**Dataset entries:**
BEGIN

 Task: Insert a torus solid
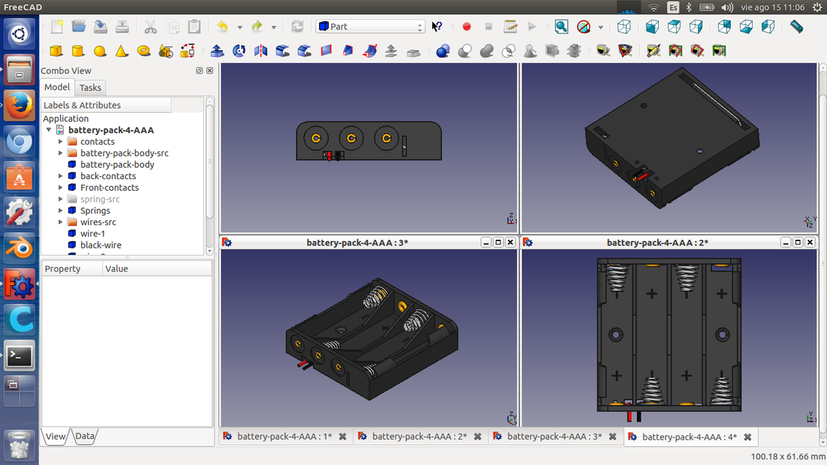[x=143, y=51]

END
BEGIN

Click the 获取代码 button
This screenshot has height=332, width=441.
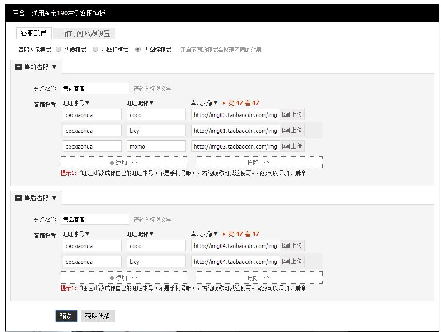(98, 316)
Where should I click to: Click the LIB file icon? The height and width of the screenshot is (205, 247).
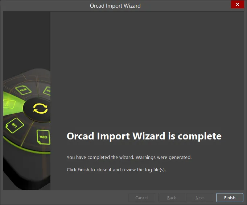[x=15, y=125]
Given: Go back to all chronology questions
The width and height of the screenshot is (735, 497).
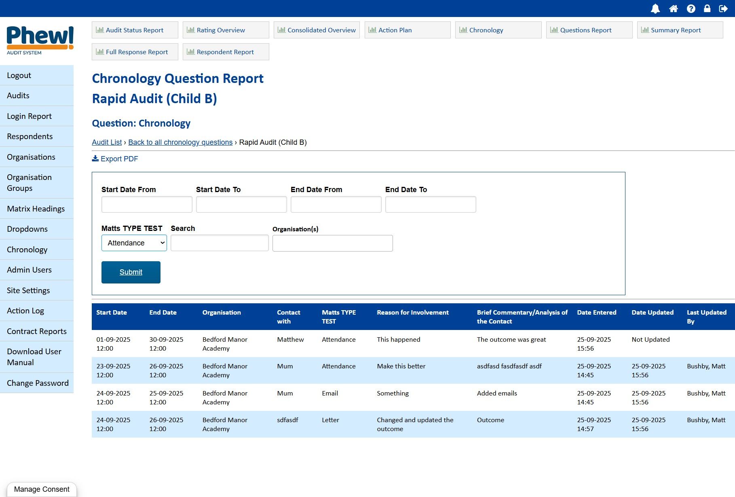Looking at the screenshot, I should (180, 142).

END
BEGIN

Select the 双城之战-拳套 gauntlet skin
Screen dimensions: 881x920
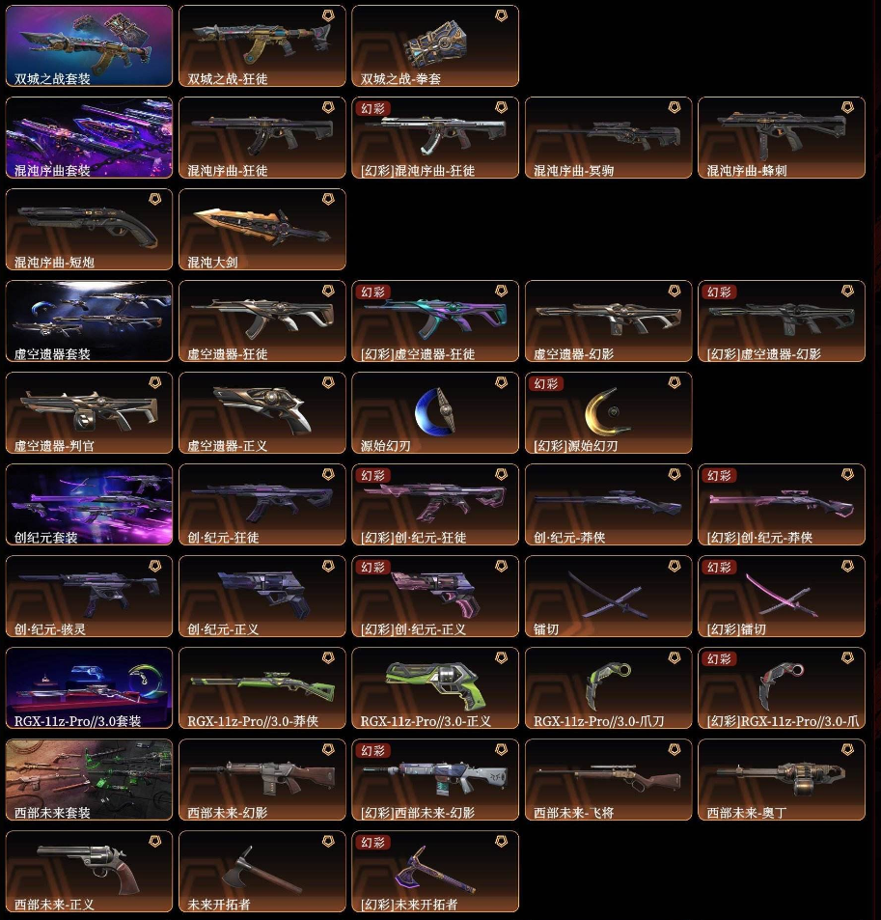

END

**Task goal:**
Among the lines above, find the one with "Select the 双城之战-拳套 gauntlet skin" and the one with "Screen dimensions: 881x920". Quote both and everything between them, exactly.

**Output for this task:**
Select the 双城之战-拳套 gauntlet skin
Screen dimensions: 881x920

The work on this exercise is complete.